Todo se desmonta antes de que empiece el día de los legales. El trabajo se esconde.
Carlos no para. Atiende a un señor mayor, le prepara el té a un adolescente que va al colegio y, entre tanto, saluda con nombre propio a las empleadas apuradas que hacen sonar los tacos sobre el cemento. Todas le sonríen. Él sabe cómo se llaman sus hijas, a qué hora entran a trabajar, si bajaron de peso. La suya es una rutina afectiva: como un amigo que te escribe todos los días para saber cómo estás.
Su sonrisa, ajena al malhumor, desentona en la madrugada. Esa simpatía sirve para explicar por qué su fila de clientes es larga y la del puesto de al lado, el otro que fue habilitado a quedarse, está vacía.

Carlos hace magia con los que madrugan y padecen. Les devuelve lo que el sueño se llevó.
A las cuatro de la mañana, el cafetero sale de su casa en Valle Grande, Rawson. Carga tres termos en un auto que —dice— ya dio todo lo que tenía para dar y arranca rumbo a Villa Hipódromo a buscar 450 semitas y 10 docenas de facturas. Con lluvia, calor o viento helado, a las seis ya está con el puesto montado bajo un helecho.

—Mirá —dice, y se golpea la mejilla con la palma abierta—. Esta piel está curtida.
En el puesto suena cuarteto, siempre a volumen medio.
—Todo está en la actitud —dice, y frena la música—. Escuchá.
Sin la chispa del cuarteto, las bocinas de los autos y el ruido chirriante de los colectivos tiñen todo de rutina. De normalidad.
—¿Viste que no es lo mismo?
Trabaja desde hace veinte años en el rubro gastronómico: fue mozo en Buenos Aires, tuvo un foodtruck en Las Chacritas y desde hace casi una década vende café en este rincón de la Capital. Habla con naturalidad del sacrificio, del ir y venir de trabajos, del rebusque. Como otros vendedores de la calle, lo suyo es hacer equilibrio sobre la línea de pobreza.
—Todo está en los detalles —dice mientras bate con una espumadora rosada – buena calidad, buenos precios… y la atención que va de yapa.
Hay algo de la permanencia que resuena en Carlos. Lo dice al momento de cobrar: “Los mismos precios de hoy, ayer y de mañana“.

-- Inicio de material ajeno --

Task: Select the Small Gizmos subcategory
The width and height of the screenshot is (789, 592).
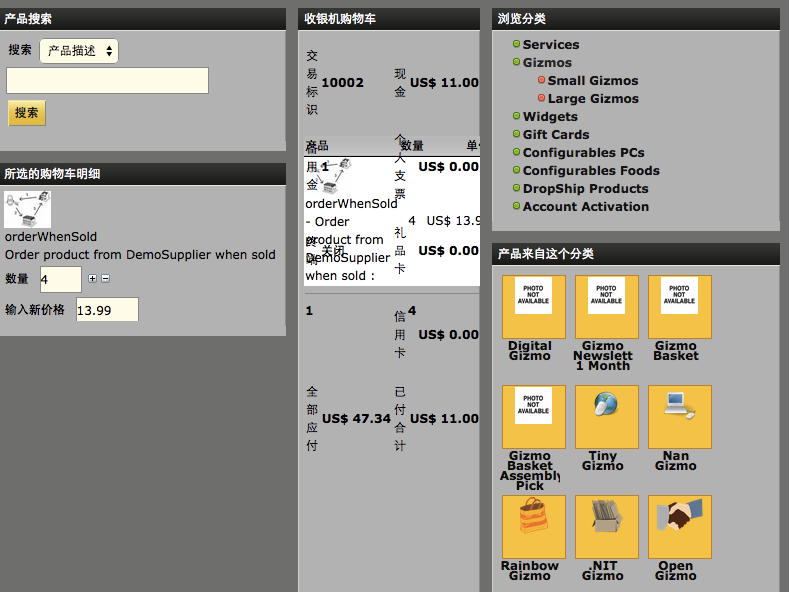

—Hay veces que me cruzo a alguien por la calle y se me quedan mirando como diciendo “¿de dónde te conozco?”. Y cómo no me van a conocer, si hace ocho años les preparo café.
Carlos se indigna cuando habla de los pancheros desalojados.
—No puedo creer lo que les hicieron. Veinticinco años trabajando.
Pero también tiene su propia teoría sobre por qué todo se vino abajo. Hace unas semanas, un verdulero se instaló en la esquina de Avenida España y Libertador. Carlos se preocupó. Le pidió al vendedor que no se agrandara tanto. Que bajara el perfil. Que no trajera tantos cajones.
—Primero vino con tres cajones de verdura. Después con diez. Después veinte. Se instaló un puesto gigante. Después de eso llegaron varios puestos de juguetes y artículos importados. Y los manteros en el Parque.
Mientras no haya normativa, los inspectores le permiten quedarse en el Centro Cívico.
-No puedo esperar a que haya una resolución para trabajar. No podemos.
Carlos tiene el saber de los que habitan los márgenes. Sabe ocupar sin desbordar. Sabe que lo que molesta no es el trabajo ambulante, si no que se vea. Que lo popular rompa la visual de una ciudad que intenta ser moderna. Que la estridencia de la necesidad se muestre en los cientos de puestos montados en las ferias. Aprendió las reglas invisibles de quienes administran la ciudad. Y a no romperlas del todo.
Carlos es metódico como un reloj. Preciso. Limpio. Puntual. Se agacha, sirve, bate, entrega, cobra, sonríe, repite. Sin errores ni pausas. Cada truco tiene su segundo exacto para empezar y terminar.
Antes de que el sol se termine de poner, debe desarmar su puesto. El malabarista no puede quedarse para el aplauso final. Solo le queda agachar la cabeza, doblar el mantel mostaza, apilar los banquitos y retirarse en silencio. Sin llamar la atención, sin molestar. A las 8.30 se rompe el hechizo. La ciudad ordenada.